▶ _Extract to read_
+++

# FLASH SUM error on DVD



## imbeaujp

Hello all 

I got a Pioneer Elite DV-38A Player (DVD-A 196khz/24bits D/A converter - Progressive scan DVD) that does not work ans only shows "Flash sum" on the display.

I got that problem in the past, but after some times (hours) it was ok. But this time, it does no work for a week and only displays "FLASH SUM".

What this could be ?

Thanks !


JP


----------



## imbeaujp

HELP !


----------



## bobgpsr

imbeaujp said:


> I got a Pioneer Elite DV-38A Player (DVD-A 196khz/24bits D/A converter - Progressive scan DVD) that does not work ans only shows "Flash sum" on the display.
> 
> I got that problem in the past, but after some times (hours) it was ok. But this time, it does no work for a week and only displays "FLASH SUM".
> 
> What this could be ?


Unfortunately it seems that the Flash ROM memory that contains the player's firmware is going bad (has a bad integrated circuit chip). The firmware contents most often have a calculated checksum stored with the code/data in ROM. The player at startup compares the read checksum with what it calculates from reading all the ROM contents. When the read versus calculated sums do not match, then it knows, and is alerting you, that some ROM location is going bad and not to trust the player to operate right.

+++

▶ _The tasks_
**1.** In the forum thread about the FLASH SUM error, which model of player shows the error?
**2.** Do these statements agree with the forum thread about the FLASH SUM error? Answer yes or no for each, quoting the words that decide it.
(a) The player had shown the same problem before and recovered after some hours.
(b) This time the player has been failing for a month.
(c) The reply says the player's firmware is held in Flash ROM memory.
**3.** Retype the stretch of the forum thread about the FLASH SUM error from "Unfortunately it seems" through "to operate right.".

(Pointing records for text and elements)

+++

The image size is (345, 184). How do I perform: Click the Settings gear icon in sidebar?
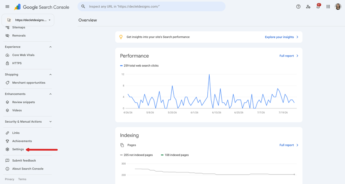pos(7,149)
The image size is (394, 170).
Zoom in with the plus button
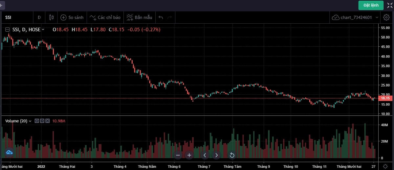[x=189, y=155]
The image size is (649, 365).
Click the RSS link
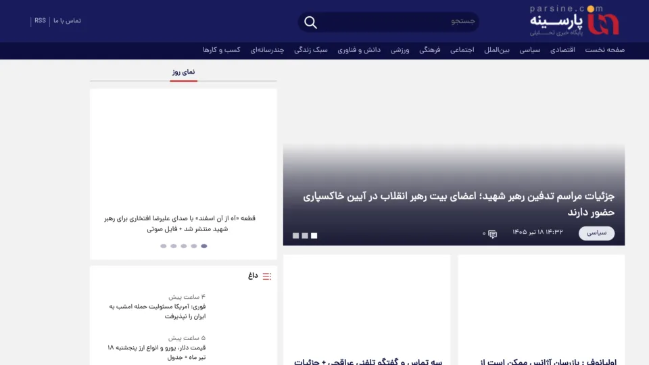[40, 21]
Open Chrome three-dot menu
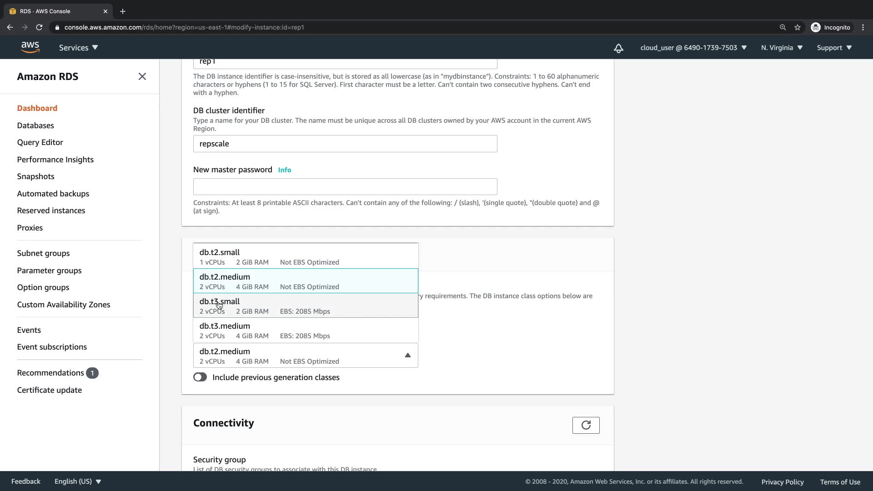Screen dimensions: 873x491 pyautogui.click(x=863, y=27)
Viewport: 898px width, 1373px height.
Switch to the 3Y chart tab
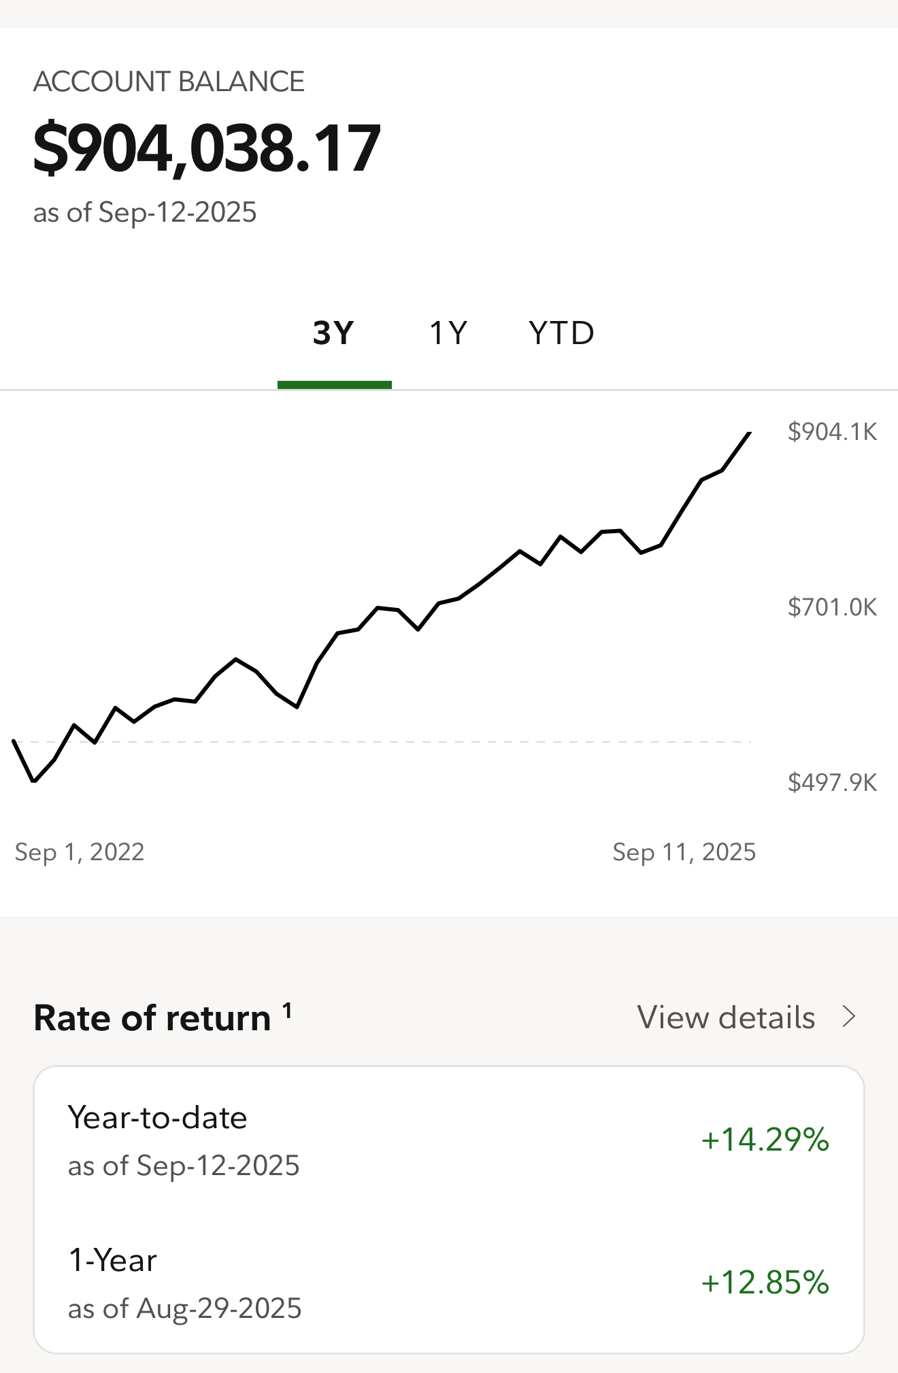pyautogui.click(x=333, y=333)
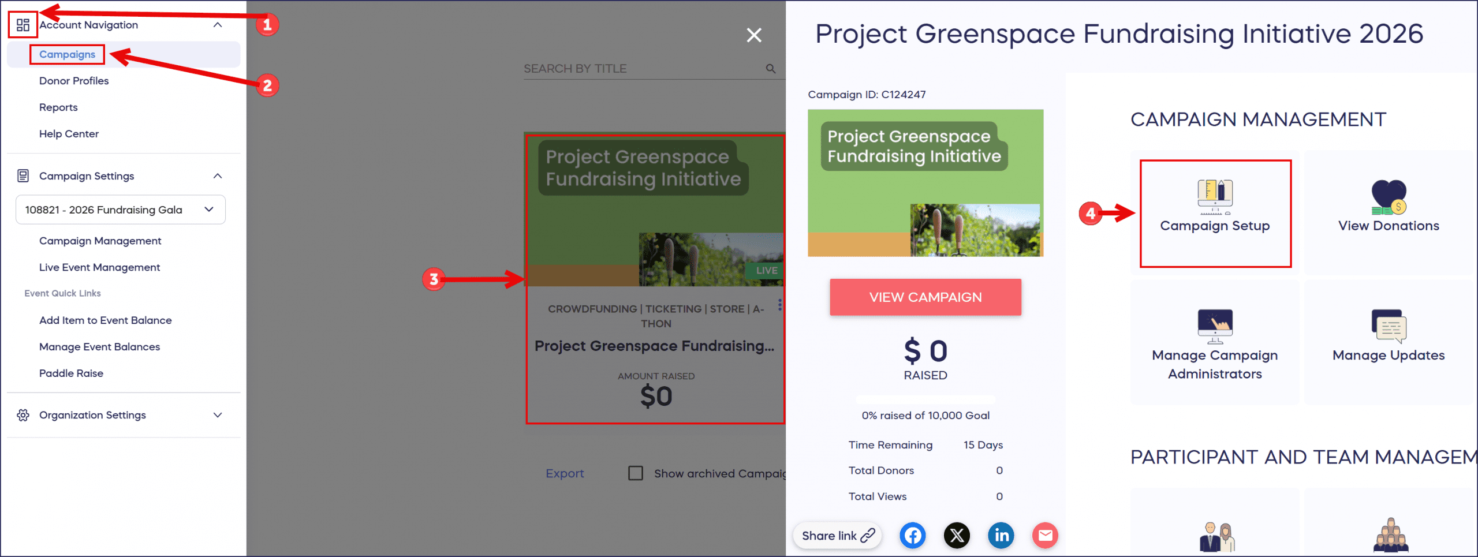
Task: Select Donor Profiles in sidebar
Action: tap(74, 81)
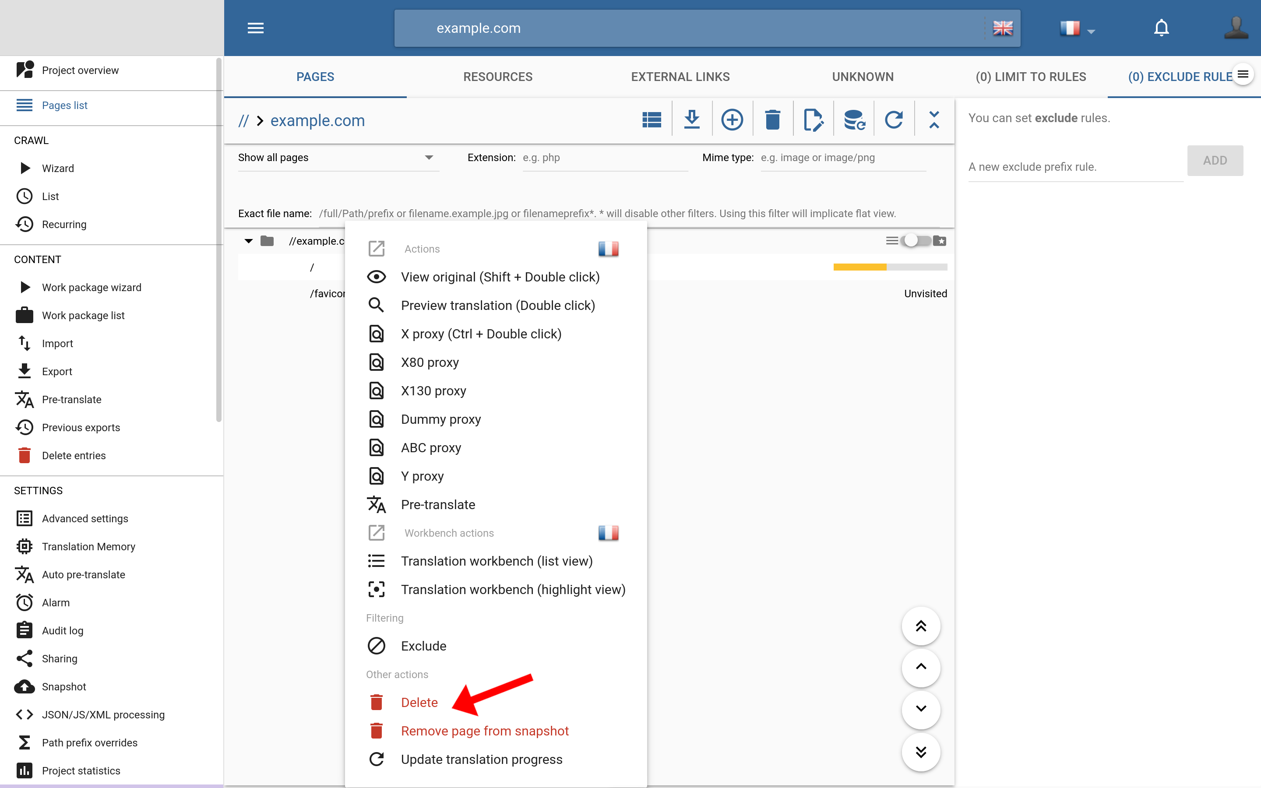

+++

▶ _List of solutions_
**1.** A Pioneer Elite DV-38A.

**2.**
(a) Yes: "I got that problem in the past, but after some times (hours) it was ok."
(b) No: "it does no work for a week"
(c) Yes: "the Flash ROM memory that contains the player's firmware"

**3.**
Unfortunately it seems that the Flash ROM memory that contains the player's firmware is going bad (has a bad integrated circuit chip). The firmware contents most often have a calculated checksum stored with the code/data in ROM. The player at startup compares the read checksum with what it calculates from reading all the ROM contents. When the read versus calculated sums do not match, then it knows, and is alerting you, that some ROM location is going bad and not to trust the player to operate right.